* begin *

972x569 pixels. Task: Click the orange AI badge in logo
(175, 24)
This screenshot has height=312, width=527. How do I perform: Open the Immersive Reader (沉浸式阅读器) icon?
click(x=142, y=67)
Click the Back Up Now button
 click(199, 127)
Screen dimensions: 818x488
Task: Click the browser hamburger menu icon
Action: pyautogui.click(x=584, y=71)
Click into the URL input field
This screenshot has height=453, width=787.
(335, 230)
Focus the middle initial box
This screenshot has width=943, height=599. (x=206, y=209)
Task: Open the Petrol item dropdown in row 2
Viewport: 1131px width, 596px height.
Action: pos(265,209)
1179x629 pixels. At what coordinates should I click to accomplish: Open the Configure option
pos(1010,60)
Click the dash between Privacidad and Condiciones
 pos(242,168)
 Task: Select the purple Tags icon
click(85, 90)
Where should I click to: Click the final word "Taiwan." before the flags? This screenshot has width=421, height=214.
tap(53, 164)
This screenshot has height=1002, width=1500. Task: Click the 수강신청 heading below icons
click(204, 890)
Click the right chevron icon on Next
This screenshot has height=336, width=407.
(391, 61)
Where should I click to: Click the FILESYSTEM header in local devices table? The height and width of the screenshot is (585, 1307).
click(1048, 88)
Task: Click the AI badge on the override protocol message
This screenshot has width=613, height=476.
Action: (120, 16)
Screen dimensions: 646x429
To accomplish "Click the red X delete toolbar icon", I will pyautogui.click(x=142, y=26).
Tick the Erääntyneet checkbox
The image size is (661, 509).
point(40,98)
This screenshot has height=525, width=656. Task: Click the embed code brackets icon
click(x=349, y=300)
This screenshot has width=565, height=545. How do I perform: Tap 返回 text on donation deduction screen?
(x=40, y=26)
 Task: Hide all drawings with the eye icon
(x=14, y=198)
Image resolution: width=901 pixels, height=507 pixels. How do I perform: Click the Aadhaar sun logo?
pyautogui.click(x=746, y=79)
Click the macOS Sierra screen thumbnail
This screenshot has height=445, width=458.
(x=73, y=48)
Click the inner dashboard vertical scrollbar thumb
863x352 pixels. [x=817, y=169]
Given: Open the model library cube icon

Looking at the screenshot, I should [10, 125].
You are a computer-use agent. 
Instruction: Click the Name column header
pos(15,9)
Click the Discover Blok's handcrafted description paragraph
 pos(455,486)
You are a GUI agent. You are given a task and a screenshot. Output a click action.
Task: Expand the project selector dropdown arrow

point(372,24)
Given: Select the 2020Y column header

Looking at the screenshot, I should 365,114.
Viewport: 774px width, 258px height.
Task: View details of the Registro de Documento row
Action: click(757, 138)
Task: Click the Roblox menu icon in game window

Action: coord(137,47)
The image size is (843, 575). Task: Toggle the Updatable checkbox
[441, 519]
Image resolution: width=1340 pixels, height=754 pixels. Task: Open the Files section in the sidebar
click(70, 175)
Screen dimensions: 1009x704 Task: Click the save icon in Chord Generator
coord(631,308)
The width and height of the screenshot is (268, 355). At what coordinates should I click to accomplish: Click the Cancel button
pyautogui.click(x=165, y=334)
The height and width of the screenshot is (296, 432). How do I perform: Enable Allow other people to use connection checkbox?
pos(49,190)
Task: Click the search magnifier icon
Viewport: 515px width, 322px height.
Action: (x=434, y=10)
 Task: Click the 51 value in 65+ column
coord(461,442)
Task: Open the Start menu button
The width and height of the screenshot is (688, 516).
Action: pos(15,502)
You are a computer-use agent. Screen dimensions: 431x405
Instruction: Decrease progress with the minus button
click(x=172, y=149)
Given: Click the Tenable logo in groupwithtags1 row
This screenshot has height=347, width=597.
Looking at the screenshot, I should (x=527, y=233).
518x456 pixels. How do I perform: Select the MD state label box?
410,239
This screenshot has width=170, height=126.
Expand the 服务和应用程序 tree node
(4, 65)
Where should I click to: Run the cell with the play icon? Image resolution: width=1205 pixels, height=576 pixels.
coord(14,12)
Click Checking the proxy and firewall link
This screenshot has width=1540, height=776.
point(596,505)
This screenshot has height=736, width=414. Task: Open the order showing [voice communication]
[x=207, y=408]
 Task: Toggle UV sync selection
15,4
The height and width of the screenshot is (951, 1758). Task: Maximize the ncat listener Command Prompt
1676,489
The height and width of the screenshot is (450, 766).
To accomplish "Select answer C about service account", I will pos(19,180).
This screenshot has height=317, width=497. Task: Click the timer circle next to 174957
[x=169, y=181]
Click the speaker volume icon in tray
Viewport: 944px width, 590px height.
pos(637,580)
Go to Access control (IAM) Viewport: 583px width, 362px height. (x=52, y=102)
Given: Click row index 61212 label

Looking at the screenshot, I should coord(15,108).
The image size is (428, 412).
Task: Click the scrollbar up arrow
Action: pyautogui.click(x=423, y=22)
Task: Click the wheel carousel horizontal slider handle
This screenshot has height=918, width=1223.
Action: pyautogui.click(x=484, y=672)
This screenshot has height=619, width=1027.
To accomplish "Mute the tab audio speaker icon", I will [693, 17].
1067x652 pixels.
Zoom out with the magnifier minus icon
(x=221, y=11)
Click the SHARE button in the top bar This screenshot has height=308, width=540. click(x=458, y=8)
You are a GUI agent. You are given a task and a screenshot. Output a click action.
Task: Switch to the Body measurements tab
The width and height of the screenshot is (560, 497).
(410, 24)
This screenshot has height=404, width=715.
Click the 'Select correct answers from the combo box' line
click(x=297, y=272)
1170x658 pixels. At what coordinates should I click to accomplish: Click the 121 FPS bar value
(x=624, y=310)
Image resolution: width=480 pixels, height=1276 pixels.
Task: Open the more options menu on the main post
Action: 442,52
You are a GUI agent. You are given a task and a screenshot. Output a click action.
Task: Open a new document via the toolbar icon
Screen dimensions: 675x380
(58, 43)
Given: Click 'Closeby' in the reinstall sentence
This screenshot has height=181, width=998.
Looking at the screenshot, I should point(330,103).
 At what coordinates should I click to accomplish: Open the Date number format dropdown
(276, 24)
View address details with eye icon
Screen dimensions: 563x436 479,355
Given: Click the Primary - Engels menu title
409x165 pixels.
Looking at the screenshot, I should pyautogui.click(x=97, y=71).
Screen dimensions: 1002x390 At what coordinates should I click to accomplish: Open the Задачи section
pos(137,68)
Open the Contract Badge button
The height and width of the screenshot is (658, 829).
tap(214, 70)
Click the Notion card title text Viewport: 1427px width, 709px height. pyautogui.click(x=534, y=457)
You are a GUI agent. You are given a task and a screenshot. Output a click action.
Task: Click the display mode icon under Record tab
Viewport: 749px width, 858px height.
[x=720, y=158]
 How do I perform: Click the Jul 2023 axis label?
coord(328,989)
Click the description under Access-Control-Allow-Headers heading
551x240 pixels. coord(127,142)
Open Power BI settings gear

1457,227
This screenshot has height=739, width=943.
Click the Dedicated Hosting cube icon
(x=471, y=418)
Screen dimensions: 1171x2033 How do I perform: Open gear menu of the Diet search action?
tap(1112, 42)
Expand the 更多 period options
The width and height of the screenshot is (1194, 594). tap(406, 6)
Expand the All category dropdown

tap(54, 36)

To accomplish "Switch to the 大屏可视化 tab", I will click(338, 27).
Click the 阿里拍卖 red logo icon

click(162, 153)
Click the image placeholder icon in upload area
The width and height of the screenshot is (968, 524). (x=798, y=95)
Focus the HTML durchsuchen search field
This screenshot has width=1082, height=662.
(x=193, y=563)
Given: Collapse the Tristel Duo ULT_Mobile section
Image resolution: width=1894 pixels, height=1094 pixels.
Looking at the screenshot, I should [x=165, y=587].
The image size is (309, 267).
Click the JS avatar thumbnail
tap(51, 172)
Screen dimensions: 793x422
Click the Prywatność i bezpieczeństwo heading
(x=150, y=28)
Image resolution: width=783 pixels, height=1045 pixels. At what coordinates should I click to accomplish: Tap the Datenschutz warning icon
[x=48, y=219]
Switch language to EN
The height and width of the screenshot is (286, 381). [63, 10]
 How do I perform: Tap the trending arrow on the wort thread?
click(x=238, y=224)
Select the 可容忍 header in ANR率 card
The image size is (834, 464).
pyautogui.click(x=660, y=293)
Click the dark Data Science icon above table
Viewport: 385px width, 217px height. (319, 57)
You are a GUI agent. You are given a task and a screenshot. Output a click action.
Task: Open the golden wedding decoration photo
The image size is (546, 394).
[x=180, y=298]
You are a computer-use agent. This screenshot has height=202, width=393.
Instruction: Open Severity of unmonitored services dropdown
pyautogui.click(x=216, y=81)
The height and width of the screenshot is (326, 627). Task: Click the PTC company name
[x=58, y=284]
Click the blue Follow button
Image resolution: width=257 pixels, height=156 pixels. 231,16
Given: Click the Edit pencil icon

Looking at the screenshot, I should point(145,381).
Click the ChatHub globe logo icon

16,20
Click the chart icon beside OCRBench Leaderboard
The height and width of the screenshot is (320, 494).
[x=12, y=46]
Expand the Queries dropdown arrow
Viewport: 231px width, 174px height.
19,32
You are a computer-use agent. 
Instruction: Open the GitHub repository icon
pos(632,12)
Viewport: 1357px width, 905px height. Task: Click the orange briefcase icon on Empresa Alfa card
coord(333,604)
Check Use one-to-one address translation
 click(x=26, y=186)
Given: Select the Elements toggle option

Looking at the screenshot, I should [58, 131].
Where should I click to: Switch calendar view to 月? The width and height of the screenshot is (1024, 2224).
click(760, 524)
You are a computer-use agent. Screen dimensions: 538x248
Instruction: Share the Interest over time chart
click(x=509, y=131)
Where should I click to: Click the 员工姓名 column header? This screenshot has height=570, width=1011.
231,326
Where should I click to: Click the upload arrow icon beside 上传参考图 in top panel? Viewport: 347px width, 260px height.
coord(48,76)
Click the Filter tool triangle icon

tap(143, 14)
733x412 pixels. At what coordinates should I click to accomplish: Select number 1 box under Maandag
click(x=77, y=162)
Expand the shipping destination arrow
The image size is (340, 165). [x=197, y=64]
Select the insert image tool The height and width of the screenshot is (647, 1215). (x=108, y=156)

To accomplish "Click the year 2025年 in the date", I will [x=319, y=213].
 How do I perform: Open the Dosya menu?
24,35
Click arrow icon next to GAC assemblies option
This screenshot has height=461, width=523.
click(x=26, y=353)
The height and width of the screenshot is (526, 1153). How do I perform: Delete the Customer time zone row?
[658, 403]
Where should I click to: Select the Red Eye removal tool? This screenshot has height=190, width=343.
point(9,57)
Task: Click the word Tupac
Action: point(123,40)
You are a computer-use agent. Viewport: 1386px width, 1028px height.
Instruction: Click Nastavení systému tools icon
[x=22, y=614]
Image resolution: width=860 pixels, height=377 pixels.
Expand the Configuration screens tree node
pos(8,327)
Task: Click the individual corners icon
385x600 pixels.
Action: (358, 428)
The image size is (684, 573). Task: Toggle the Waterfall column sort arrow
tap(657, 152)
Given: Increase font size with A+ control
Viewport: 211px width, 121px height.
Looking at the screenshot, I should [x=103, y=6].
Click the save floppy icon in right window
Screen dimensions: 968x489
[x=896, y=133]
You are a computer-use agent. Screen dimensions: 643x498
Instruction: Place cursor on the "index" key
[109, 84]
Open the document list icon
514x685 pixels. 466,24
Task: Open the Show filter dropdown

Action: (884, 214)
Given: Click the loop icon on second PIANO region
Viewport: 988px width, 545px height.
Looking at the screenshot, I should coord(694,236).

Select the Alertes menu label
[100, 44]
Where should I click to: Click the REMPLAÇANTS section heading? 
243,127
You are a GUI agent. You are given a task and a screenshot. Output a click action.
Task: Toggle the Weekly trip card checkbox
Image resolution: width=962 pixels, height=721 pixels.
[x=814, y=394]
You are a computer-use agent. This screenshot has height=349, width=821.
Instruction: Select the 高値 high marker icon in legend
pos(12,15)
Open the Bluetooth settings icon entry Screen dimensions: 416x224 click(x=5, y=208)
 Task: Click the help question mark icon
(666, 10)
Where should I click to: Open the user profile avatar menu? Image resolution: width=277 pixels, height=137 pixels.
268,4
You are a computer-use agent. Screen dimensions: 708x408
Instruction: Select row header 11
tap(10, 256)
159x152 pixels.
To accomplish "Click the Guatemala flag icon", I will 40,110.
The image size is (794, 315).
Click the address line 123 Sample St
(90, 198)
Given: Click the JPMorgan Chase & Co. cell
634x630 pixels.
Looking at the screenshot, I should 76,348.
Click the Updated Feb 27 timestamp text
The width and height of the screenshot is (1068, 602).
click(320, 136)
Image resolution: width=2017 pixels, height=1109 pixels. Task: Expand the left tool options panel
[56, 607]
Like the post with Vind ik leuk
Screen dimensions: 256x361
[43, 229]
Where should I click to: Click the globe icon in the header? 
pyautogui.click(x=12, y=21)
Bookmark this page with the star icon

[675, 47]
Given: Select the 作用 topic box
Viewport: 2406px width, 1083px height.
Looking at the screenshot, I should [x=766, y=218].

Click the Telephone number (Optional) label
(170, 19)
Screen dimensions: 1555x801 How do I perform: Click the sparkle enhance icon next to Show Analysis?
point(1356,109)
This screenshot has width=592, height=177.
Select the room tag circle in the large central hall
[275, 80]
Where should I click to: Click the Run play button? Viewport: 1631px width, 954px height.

* end *

**Challenge:**
Switch "period" to "time" in the lines that begin at the one containing "Expand the 更多 period options" and stop after the one containing "click(162, 153)". Give only those lines, with everything else left unchanged.

**Output for this task:**
Expand the 更多 time options
The width and height of the screenshot is (1194, 594). tap(406, 6)
Expand the All category dropdown

tap(54, 36)

To accomplish "Switch to the 大屏可视化 tab", I will click(338, 27).
Click the 阿里拍卖 red logo icon

click(162, 153)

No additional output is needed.